■ WHAT THE TASK ASKS
Exactly the lines from the beginning of the records below through the line with "The image size is (999, 562)." must be given again, without pictures.

■ SOURCE DATA
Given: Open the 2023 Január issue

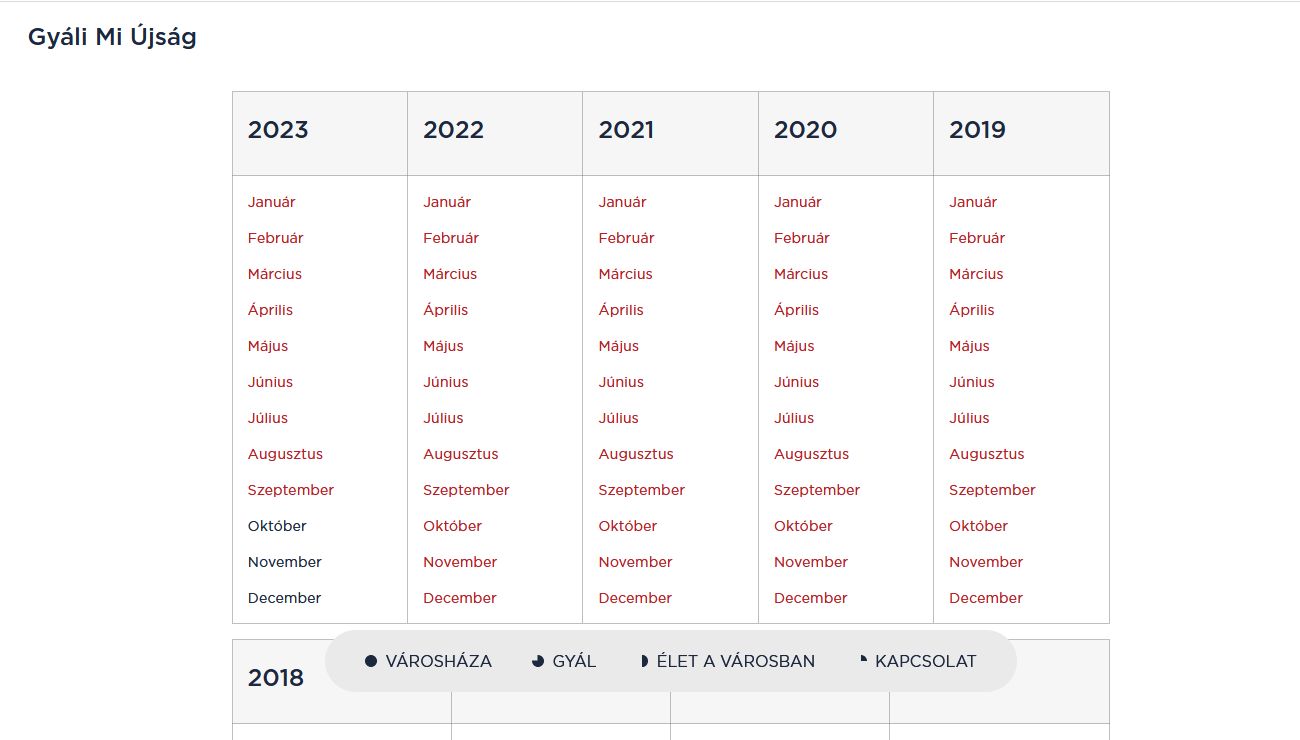Looking at the screenshot, I should 272,202.
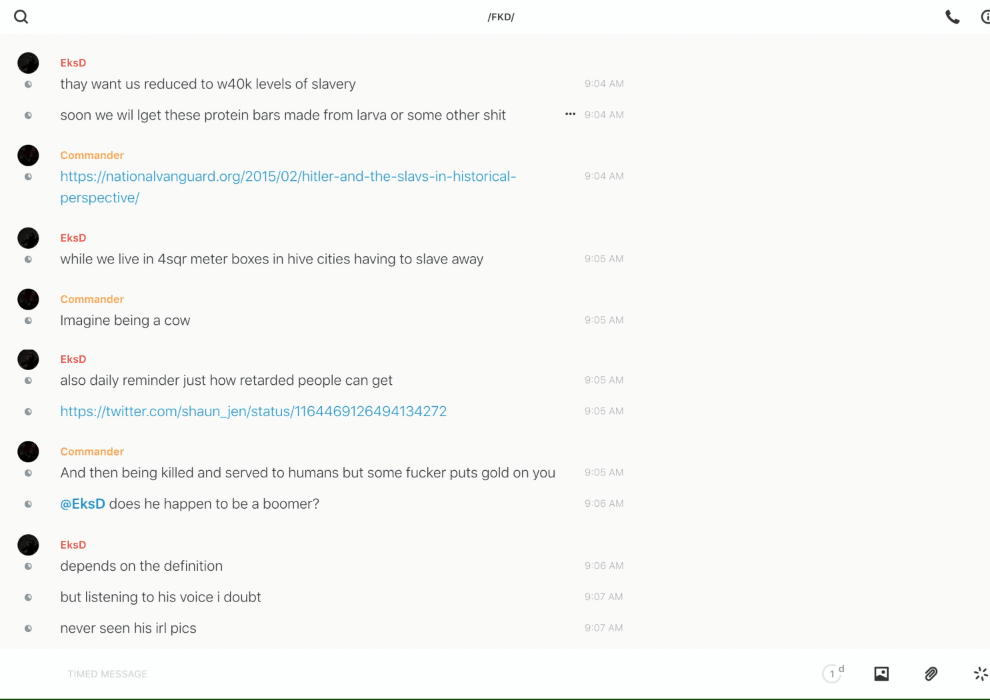
Task: Click the EksD avatar at the top of the chat
Action: tap(28, 63)
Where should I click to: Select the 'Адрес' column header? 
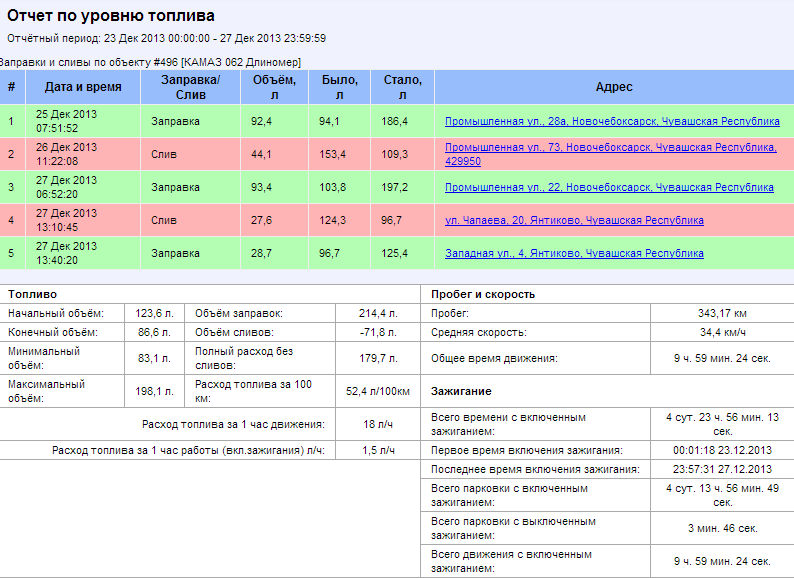click(614, 87)
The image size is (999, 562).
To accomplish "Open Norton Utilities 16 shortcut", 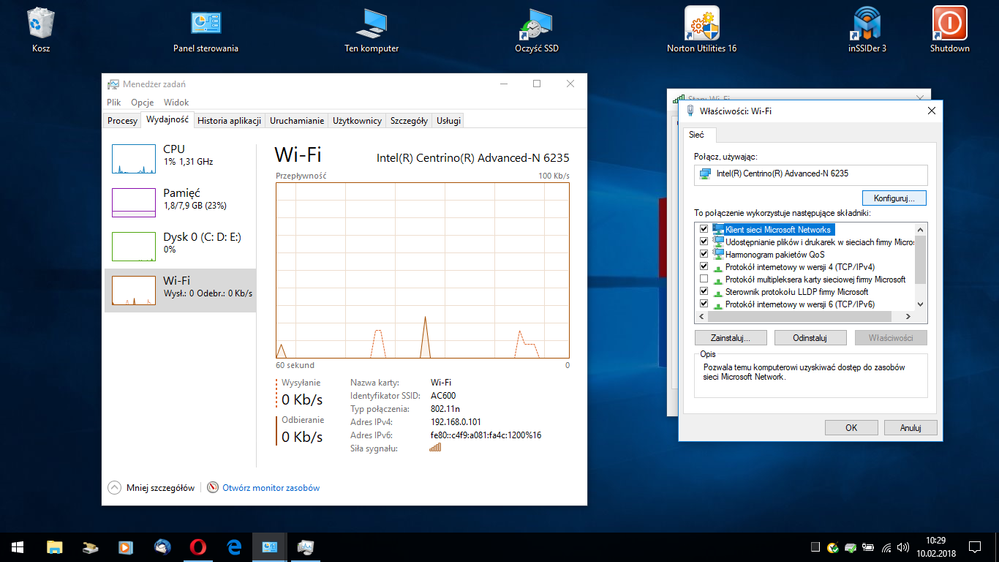I will 701,24.
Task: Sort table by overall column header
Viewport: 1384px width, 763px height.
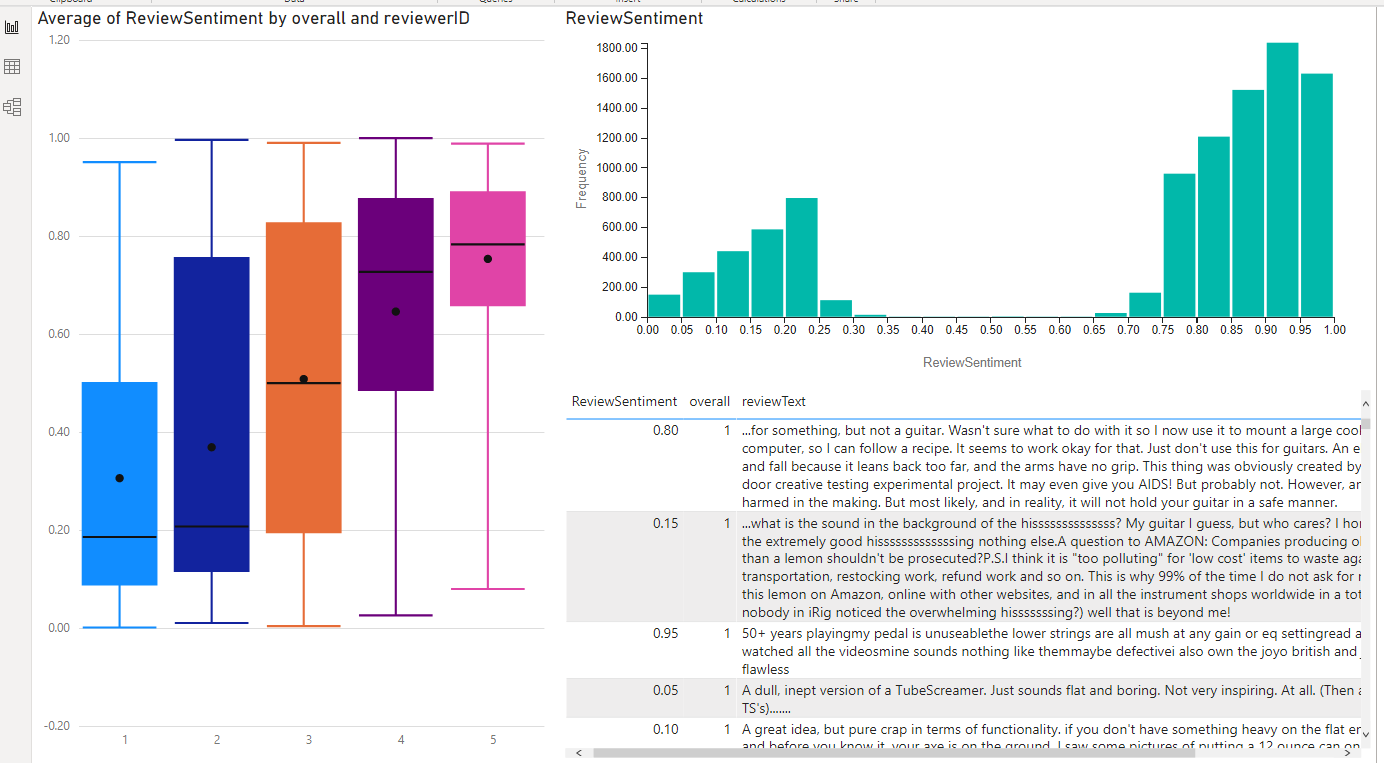Action: pyautogui.click(x=709, y=402)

■ YOUR SOLUTION
Given: Open the 2023 Január issue

Looking at the screenshot, I should 272,202.
Task: Click the EksD avatar at the top of the chat
Action: tap(28, 63)
Where should I click to: Select the 'Адрес' column header? 
click(614, 87)
The image size is (999, 562).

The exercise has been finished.